I spoke with a Kiwanis club on Wednesday, and though there were certainly “adults” present, the local Key Club showed up as well, and stuck around for the whole session (which I’m told is rare). That day we had a crowd that ranged in age from 14 to 94… literally. Then, on Friday, I did two sessions for the Circle of Change Leadership Conference, designed for student leaders who are in college.
What grand enlightenment did I glean from these strange new experiences, you ask?
I learned that I am a curmudgeonly old man.
OK, that’s not exactly true.
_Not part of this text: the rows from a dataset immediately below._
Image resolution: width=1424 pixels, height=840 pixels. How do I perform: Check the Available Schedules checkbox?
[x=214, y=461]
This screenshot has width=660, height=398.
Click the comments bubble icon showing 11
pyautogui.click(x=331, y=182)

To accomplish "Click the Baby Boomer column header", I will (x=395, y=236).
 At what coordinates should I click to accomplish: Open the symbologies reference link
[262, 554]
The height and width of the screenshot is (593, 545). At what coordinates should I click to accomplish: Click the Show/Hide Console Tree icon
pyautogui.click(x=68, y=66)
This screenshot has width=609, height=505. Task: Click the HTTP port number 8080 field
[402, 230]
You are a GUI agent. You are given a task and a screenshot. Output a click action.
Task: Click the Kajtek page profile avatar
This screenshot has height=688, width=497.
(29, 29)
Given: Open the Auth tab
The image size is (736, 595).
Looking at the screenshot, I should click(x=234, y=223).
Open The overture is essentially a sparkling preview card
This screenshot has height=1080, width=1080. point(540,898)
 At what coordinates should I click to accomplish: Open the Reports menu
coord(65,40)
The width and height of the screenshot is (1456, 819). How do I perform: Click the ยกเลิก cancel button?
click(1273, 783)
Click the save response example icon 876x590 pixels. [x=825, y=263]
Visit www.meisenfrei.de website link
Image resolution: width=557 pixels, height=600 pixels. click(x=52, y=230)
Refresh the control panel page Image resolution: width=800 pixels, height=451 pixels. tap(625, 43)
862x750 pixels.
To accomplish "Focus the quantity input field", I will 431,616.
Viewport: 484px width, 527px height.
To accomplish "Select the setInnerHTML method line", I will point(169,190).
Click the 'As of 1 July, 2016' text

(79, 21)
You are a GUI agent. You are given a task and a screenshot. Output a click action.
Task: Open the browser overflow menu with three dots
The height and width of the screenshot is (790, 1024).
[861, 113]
But by the end of my last talk on Friday night on The Future Of Work, I looked into the sea of eager faces, full of hope and desire and promise… and I found myself telling them the truth.
I told them the world doesn’t care about them getting to work in their strengths.
I told them most business cultures are too screwed up to absorb their great new ideas.
I told them many managers they will have will focus on the wrong things.
To be fair, I also told them that I still believe we can change the world. “But,” I said, “If we’re going to get ‘there,’ we need to get through what’s ‘here’ first.”
That’s the funny thing about changing the world — we can’t really change anything until we know how it is now.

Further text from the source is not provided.